The CNS algorithm is based on finite-difference methods and the equations are:

$$\begin{aligned} \frac{\partial \rho }{\partial t} + \nabla \cdot (\rho {{{\varvec{u}}}})= { }&0, \end{aligned}$$
(2)
$$\begin{aligned} \frac{\partial \rho {{{\varvec{u}}}}}{\partial t} + \nabla \cdot (\rho {{{\varvec{u}}}}{{{\varvec{u}}}}) + \nabla p= { }&\nabla \cdot {\varvec{\tau }}, \end{aligned}$$
(3)
$$\begin{aligned} \frac{\partial \rho E}{\partial t} + \nabla \cdot [(\rho E + p) {{{\varvec{u}}}}] = { }&\nabla \cdot (\lambda \nabla T) + \nabla \cdot ({\varvec{\tau }} \cdot {{{\varvec{u}}}}), \end{aligned}$$
(4)

where \(\rho \) is the density, \({{{\varvec{u}}}}\) is the velocity, p is the pressure, E is the specific energy density (kinetic energy plus internal energy), \({\varvec{\tau }}\) is the viscous stress tensor, \(\lambda \) is the thermal conductivity, and T is the temperature. The problem domain in CNS is represented by BoxLib [1], an AMR library very similar to Chombo. The domain size of the CNS experiment is \(64^3\) and partitioned into “Fabs” (Fortran array boxes), each of size \(32^3\). 50 time steps are performed and 5 output files are generated during the computation. An outer loop iterates over all available Fabs in the “multi-Fab” data structure (shown in line 5 in Fig. 2). Similar to the LBM, multi-level parallelization is applicable if it is supported in the implementation.

Fig. 1.
figure 1

LBM algorithm pseudo-code

Fig. 2.
figure 2

CNS application pseudo-code

4 Porting to GPUs

Our porting process starts with obtaining baseline performance of OpenMP versions of the applications. We incrementally add additional accelerator directives and clauses to show the programming effort and performance impact. In particular, we experiment with directives and clauses for data reuse, loop collapsing, loop scheduling and hierarchical thread mapping.

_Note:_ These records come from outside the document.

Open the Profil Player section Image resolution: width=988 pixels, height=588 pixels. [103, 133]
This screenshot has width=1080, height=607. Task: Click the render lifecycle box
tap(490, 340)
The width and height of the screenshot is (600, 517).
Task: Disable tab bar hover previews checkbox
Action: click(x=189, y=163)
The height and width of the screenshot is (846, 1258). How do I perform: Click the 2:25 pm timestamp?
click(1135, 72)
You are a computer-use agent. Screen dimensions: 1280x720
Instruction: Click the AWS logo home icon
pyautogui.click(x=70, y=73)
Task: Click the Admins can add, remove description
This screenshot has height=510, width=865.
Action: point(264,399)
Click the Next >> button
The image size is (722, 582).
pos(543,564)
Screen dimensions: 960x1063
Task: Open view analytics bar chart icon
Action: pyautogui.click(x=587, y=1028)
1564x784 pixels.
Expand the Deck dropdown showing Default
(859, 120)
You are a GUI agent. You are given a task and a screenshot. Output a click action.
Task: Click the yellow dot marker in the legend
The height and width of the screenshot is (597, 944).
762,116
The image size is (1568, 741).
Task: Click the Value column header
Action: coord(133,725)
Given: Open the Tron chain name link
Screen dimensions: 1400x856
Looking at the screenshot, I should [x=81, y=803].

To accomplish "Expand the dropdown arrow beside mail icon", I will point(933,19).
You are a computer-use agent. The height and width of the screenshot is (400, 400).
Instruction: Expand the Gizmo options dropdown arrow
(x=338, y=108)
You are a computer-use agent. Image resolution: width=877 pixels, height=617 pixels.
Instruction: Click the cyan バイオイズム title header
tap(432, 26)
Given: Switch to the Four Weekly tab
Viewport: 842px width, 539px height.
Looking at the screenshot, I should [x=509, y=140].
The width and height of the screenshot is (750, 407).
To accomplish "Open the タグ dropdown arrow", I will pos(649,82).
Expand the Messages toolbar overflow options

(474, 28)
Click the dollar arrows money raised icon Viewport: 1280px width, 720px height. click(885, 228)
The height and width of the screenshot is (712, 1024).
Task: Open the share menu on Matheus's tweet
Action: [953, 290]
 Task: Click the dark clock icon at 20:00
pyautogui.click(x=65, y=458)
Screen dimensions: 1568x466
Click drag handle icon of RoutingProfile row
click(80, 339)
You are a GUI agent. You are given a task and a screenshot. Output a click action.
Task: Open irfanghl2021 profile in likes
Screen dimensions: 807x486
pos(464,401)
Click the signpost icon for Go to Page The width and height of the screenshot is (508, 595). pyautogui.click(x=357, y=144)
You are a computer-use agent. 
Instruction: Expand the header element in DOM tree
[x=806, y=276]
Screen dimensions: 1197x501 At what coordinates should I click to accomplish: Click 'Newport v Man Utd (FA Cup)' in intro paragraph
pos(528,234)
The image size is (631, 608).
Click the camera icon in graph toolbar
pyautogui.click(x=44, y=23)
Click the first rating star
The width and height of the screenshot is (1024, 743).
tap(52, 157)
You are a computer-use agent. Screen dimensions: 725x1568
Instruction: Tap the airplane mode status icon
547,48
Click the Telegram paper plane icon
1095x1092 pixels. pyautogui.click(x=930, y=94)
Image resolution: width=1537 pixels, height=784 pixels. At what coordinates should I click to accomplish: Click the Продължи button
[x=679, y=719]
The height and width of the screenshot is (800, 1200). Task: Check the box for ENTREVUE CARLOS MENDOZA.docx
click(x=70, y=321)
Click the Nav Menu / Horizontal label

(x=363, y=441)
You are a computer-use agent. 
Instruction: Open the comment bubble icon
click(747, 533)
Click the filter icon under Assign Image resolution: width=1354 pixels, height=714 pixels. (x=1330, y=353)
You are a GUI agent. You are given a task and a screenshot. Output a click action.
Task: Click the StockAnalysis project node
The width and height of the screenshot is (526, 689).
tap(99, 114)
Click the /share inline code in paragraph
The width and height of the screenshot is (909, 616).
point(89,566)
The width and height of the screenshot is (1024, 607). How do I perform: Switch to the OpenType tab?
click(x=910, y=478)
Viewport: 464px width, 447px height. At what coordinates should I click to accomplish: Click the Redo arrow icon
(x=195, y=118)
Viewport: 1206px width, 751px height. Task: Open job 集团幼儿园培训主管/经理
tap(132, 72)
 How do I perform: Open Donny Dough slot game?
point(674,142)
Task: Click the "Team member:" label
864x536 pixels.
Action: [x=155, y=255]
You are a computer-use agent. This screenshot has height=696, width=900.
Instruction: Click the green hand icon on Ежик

The hardware platform has 132 GB memory, two 8-core Intel E5-2670 CPUs, and two Nvidia K20x GPUs. We use a prototype implementation of the OpenMP Accelerator Model, HOMP (Heterogeneous OpenMP) [12], which is built on the ROSE source-to-source compiler infrastructure [15] developed at Lawrence Livermore National Laboratory. The built-in OpenMP implementation in ROSE supports OpenMP 3.0 directives for C, C++ and a subset of Fortran. Leveraging ROSE’s flexibility to experiment with new language extensions, HOMP adds the OpenMP accelerator support [12], including parsing and code transformations for target, target data, map and so on. HOMP generates CUDA code for the growing demands in GPU programming. The original OpenMP runtime library (referred to as XOMP) for ROSE has been extended to support thread configuration, loop scheduling, data management, reduction and many other required operations on GPUs. We use the GNU Compiler Collection (gcc-4.4.6), Nvidia 6.0 SDK, nvcc compiler, and the Nvidia Visual Profiler [3] in this study.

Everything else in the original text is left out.